Dall’esigenza di tutelare questa comunità, percepita come minacciata, e da motivazioni di tipo economico-strategico, l’archè della nuova politica assertiva del Kremlino nello spazio dell’ex URSS (Ucraina, Georgia, Moldavia, ecc).
Lo scopo delle sanzioni nei confronti di Mosca è dunque quello di frenare o fermare, senza ricorrere al confronto armato, questo rigurgito neo-imperiale, proteggendo gli stati sovrani nati dal collasso del gigante socialista ed oggi messi in pericolo.
La scelta renziana di negoziare e rivedere le misure restrittive a danno della Federazione Russa ricalca quel “new thinking” brezinskiano-carteriano che, rigettando il precedente “linkage” voluto da Nixon e Kissinger e basato su un sostanziale ripiegamento degli USA sulla tema dei diritti umani nell’Est Europa, subordinava la distensione e gli scambi commerciali con Mosca ad un pieno rispetto, da parte dell’URSS, degli accordi di Helsinki sui diritti civili dei cittadini d’oltre-cortina (terzo “paniere” o “basket”) .

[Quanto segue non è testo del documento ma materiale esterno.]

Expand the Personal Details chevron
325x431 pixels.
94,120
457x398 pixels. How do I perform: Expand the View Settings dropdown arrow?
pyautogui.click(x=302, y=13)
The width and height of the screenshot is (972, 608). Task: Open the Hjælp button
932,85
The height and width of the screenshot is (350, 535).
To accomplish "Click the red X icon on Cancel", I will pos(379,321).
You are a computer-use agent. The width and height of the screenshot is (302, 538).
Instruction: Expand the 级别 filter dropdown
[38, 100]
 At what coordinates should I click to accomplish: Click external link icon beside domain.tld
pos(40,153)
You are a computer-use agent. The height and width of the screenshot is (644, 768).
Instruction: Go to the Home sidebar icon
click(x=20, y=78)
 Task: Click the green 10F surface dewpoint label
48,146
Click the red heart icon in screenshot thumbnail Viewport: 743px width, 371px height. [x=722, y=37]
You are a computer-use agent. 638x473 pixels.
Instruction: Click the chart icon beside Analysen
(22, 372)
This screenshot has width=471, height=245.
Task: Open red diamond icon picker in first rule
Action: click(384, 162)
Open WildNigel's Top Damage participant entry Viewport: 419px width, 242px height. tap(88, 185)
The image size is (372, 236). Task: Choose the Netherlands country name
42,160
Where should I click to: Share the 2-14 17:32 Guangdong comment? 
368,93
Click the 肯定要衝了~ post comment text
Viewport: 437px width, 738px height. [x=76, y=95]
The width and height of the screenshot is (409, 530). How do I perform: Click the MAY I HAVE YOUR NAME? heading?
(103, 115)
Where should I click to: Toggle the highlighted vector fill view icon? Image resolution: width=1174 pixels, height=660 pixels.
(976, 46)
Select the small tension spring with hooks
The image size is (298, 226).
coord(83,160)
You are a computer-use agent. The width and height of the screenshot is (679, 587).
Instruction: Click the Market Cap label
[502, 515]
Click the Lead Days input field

Magari una giocata troppo ardita, da parte del capo del governo italiano (da non sottovalutare, tuttavia, anche i grandi legami commerciali tra i due Paesi) ma forse capace di rendere i frutti sperati, soprattutto in considerazione delle gravi difficoltà patite in questo momento dalla Russia; pur non deponendo l’arma delle sanzioni ma scegliendo una linea più “morbida” e “flessibile” (del “bastone e della carota”), l’Occidente potrebbe, in buona sostanza, indurre Putin a rinunciare alle sue velleità espansionistiche senza che vengano macchiati ed intaccati la sua reputazione ed il suo consenso interno.